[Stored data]
------------------------------------------------------------------------
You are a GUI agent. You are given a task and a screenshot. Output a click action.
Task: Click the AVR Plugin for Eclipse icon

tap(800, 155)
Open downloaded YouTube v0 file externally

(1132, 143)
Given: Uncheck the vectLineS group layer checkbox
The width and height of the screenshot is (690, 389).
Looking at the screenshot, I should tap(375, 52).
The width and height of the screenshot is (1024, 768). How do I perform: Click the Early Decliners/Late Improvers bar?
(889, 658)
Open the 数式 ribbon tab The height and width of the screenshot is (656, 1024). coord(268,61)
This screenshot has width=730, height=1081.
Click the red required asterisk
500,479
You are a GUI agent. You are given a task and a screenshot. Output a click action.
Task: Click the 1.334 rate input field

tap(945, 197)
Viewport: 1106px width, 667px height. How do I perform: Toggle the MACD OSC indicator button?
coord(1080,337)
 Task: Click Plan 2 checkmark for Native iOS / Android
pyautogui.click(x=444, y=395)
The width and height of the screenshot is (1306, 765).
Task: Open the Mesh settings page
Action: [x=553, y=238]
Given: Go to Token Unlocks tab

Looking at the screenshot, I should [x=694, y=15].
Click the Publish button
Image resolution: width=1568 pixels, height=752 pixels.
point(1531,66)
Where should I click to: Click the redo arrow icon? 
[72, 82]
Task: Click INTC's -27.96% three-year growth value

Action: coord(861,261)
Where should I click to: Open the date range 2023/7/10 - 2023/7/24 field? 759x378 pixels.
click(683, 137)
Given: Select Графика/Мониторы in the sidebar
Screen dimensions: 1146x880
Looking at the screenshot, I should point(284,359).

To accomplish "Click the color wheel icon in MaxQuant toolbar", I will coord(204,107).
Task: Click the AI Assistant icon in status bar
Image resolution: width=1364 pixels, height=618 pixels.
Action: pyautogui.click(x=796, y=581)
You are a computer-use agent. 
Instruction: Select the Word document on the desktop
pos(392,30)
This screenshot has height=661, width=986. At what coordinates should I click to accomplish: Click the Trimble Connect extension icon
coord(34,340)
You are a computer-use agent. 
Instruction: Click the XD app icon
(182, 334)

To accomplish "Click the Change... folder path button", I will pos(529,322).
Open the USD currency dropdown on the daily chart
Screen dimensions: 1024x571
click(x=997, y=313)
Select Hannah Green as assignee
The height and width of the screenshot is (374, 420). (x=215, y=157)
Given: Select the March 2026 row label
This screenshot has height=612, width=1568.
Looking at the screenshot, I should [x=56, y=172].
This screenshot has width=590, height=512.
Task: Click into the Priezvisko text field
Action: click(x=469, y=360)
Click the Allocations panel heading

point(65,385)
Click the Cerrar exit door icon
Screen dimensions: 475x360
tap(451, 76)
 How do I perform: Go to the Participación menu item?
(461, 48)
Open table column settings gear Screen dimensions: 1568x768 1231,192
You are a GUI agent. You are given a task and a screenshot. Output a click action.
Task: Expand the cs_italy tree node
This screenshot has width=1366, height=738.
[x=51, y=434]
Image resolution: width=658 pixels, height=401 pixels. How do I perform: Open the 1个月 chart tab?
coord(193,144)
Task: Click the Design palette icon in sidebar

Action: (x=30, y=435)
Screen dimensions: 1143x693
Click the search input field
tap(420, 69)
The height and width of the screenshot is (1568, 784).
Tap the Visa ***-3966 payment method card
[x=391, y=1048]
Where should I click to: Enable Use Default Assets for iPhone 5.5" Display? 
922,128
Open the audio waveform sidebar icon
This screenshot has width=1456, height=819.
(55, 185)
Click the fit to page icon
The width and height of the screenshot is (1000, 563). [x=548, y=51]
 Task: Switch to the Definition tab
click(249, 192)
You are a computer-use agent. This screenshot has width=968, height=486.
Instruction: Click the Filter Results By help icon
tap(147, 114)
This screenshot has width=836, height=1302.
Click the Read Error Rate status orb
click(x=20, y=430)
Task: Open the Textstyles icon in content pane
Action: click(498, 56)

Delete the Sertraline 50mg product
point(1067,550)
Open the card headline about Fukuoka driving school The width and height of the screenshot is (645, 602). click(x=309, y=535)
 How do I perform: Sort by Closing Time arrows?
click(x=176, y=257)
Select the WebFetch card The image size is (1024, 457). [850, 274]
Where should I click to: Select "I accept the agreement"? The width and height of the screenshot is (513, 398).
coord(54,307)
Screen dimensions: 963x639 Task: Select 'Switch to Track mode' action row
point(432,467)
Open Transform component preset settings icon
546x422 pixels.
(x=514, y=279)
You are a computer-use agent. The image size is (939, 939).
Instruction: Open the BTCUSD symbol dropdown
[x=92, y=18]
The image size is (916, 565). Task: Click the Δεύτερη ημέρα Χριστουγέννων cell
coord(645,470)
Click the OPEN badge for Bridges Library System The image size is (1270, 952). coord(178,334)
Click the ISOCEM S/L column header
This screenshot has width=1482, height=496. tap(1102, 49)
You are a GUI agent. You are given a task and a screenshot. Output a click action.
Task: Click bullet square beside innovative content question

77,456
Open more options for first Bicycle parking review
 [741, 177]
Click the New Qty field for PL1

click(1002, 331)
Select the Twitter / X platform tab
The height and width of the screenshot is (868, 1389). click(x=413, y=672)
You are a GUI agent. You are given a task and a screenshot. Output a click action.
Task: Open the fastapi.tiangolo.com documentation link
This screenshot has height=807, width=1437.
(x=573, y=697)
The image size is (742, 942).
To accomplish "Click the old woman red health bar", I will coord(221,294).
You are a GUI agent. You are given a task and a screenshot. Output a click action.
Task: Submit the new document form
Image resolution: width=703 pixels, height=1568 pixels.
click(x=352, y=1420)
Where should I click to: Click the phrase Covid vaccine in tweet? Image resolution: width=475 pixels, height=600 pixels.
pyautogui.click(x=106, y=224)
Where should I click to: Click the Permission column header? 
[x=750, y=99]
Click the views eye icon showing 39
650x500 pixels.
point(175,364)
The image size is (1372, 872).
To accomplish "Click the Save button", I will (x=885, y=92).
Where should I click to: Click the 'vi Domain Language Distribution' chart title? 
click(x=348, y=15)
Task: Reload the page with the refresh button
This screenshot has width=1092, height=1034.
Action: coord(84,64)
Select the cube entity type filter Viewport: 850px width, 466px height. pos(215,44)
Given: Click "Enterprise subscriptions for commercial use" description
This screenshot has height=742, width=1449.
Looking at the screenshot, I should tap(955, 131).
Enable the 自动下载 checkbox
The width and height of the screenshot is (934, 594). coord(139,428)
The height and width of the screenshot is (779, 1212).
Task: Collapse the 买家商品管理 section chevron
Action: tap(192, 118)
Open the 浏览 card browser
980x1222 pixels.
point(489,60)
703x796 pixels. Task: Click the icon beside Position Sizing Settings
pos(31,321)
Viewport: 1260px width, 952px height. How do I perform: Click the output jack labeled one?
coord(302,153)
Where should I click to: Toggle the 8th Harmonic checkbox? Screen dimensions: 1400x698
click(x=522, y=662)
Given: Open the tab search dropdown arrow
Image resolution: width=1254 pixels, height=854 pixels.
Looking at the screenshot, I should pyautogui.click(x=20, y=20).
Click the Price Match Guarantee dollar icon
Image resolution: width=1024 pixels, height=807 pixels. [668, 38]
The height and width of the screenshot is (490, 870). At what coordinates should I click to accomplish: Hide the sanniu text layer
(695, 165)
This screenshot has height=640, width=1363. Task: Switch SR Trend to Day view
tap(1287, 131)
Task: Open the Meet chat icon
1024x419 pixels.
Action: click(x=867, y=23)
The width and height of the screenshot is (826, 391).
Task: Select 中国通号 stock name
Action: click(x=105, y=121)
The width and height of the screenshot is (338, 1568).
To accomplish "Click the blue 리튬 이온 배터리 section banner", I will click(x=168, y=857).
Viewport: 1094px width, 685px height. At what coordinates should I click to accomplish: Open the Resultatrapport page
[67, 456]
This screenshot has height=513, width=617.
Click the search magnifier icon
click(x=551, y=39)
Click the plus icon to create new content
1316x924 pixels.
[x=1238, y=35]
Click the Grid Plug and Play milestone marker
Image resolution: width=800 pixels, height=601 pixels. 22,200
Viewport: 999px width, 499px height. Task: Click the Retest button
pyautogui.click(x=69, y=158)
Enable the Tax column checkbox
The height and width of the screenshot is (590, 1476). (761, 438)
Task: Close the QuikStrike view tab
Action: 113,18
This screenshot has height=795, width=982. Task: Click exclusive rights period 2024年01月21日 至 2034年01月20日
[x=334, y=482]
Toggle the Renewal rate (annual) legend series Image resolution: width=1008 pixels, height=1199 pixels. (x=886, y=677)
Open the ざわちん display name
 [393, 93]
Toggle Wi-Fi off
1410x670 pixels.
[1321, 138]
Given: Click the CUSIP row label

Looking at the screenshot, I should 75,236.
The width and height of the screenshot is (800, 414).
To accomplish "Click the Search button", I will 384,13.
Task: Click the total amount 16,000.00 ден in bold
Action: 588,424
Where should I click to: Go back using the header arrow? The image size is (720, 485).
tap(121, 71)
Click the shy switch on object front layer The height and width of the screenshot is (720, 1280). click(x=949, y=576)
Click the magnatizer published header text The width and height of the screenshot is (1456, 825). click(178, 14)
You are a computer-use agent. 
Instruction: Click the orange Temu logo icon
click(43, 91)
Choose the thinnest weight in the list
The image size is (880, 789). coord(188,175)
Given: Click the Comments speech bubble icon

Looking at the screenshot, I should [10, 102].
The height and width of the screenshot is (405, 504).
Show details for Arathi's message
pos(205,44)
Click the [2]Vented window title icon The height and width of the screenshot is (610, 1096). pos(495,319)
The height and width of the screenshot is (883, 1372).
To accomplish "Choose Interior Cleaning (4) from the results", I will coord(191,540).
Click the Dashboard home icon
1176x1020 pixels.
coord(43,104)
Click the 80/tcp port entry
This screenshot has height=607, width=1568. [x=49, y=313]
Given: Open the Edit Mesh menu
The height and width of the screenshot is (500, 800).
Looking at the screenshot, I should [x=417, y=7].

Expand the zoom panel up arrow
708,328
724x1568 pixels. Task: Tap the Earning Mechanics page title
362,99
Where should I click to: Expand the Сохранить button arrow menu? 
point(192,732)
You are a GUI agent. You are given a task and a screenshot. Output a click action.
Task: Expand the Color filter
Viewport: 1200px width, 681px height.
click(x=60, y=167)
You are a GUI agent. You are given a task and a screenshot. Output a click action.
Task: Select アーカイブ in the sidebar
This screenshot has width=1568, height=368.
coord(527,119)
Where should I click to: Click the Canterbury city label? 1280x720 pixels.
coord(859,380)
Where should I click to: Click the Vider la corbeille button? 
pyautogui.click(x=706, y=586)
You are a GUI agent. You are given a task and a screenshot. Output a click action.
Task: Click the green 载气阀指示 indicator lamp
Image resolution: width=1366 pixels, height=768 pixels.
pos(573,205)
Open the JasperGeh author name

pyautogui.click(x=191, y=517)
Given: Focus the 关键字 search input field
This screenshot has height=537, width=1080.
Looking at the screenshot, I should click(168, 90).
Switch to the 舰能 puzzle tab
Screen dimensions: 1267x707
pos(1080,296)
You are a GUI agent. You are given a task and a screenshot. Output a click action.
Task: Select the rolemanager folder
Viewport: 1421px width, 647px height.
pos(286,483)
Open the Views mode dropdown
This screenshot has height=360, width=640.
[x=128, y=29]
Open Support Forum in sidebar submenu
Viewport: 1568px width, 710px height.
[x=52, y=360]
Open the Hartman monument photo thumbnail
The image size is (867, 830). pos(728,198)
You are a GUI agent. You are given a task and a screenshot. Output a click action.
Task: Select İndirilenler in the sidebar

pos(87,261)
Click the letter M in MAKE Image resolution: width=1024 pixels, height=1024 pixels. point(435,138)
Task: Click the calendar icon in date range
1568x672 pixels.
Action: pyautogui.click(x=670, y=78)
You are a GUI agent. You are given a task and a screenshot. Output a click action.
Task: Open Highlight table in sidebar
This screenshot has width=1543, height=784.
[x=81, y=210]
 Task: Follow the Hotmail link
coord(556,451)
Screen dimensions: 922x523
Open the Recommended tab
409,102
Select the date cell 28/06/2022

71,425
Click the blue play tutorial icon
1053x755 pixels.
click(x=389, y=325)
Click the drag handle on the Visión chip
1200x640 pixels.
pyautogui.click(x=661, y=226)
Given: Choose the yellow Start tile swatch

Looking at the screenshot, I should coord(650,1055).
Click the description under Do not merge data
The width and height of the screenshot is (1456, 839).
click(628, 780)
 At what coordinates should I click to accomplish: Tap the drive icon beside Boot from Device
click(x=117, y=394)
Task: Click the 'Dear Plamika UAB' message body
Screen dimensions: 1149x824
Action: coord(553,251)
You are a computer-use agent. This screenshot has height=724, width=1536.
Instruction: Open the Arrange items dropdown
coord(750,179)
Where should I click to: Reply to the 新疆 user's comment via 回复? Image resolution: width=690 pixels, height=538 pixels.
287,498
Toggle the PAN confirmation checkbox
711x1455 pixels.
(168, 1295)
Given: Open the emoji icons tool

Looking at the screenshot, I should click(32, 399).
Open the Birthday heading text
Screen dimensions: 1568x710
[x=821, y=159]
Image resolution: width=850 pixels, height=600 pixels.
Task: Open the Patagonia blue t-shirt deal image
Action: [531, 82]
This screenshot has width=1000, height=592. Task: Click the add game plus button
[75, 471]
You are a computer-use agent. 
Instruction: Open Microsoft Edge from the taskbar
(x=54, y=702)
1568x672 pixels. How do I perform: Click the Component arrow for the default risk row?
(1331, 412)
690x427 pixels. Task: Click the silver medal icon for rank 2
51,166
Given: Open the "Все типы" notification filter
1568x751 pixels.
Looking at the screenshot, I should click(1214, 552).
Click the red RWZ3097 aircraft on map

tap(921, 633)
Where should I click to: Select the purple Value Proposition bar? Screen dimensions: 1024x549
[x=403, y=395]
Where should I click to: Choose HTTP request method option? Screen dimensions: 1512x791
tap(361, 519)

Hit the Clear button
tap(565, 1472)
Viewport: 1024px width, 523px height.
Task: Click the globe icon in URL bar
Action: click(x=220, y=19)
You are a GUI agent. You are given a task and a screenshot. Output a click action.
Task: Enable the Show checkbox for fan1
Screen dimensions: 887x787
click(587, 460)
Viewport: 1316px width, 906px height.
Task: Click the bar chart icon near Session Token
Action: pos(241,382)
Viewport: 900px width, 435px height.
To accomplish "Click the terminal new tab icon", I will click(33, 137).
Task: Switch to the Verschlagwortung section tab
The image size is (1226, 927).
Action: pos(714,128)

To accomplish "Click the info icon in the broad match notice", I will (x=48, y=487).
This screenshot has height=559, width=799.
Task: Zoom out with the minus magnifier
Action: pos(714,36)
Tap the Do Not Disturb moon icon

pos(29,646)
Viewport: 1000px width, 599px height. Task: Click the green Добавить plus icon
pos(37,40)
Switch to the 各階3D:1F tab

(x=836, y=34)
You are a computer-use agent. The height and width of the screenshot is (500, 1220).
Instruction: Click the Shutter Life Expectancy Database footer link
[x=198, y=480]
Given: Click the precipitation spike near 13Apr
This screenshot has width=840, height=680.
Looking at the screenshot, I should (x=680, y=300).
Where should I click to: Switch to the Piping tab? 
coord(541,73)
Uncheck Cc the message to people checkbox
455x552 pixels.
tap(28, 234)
------------------------------------------------------------------------
- [EXERCISE]
Copy each line of the data that contains the word "Uncheck", leaving the other lines out.

- [SOLUTION FOR THIS PROBLEM]
Given: Uncheck the vectLineS group layer checkbox
Uncheck Cc the message to people checkbox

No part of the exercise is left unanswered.